The objective of this post isn't to debate the pros and cons of such integration methods, but to introduce a .NET library using which .NET components can expose interfaces compliant with CORBA's IDL and thus, simply put, be integrated with any other component that understands IDL (e.g.: Java components via RMI-IIOP).
I'm assuming you're not familiar with CORBA and hence I'll start with a brief introduction to ORB and CORBA.

The following picture depicts the basic concept behind an ORB. The general purpose of an ORB is to provide communication means between different components of a software application. The component providing a service is represented by an object which encapsulates the code.
A client can request service from an object by sending a request through an ORB.

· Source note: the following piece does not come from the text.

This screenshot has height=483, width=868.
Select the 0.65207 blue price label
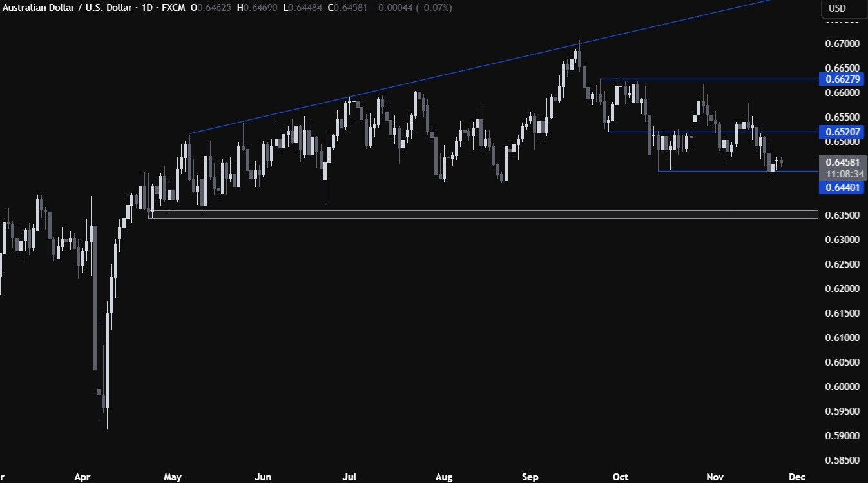842,132
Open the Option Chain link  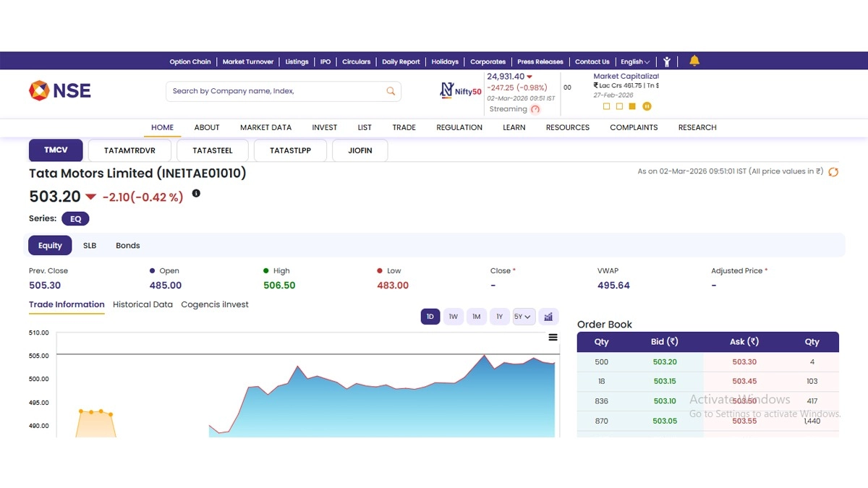pos(190,61)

CORBA is OMG’s vendor-independent architecture that defines true interoperability by specifying how ORBs from different vendors can communicate.
Following figure shows some of the finer grained details from the CORBA model.
The shaded section between the application and the ORB infrastructure is the only part that is standardized by CORBA; semantics. CORBA doesn't standardize the underlying mechanisms though. Consequently the selected underlying mechanisms may not be compatible across different vendors.
To resolve this issue an additional standard called Internet Inter ORB Protocol (IIOP) has been defined to specify how different ORB mechanisms can interoperate transparently.

IIOP .NET is a .NET Remoting channel based on IIOP's conventions. IIOP .NET acts as an ORB and converts .NET’s CTS to CORBA’s types and vice versa making .NET objects accessible to Java components that deliver CORBA capabilities via RMI-IIOP (RMI over IIOP).

There have been other projects around this idea. But this one (IIOP.NET) seems to be the most stable one.
To see a complete example, please refer to the following URL:
http://www.codeproject.com/csharp/dist_object_system.asp

I'm really keen to know if there is anyone who has hands-on experience with IIOP .NET. What issues did you face and how did you resolve them?

2 comments:

Anonymous said...

Hi

I didn't quite understand what CORBA is which I don't think you could've explained it more detail here, but I could digest the idea of tightly coupled interoperation using IIOP.
It's fascinating. I got to tell you, your architectural stuff is more interesting.

Thanks for this Amir. I think I'm going to give it a try.

William

Unknown said...

Thanks William.

Well, everything I've written here in this blog somehow is related to software architecture.
I don't believe of architectures getting isolated from development or database challenges.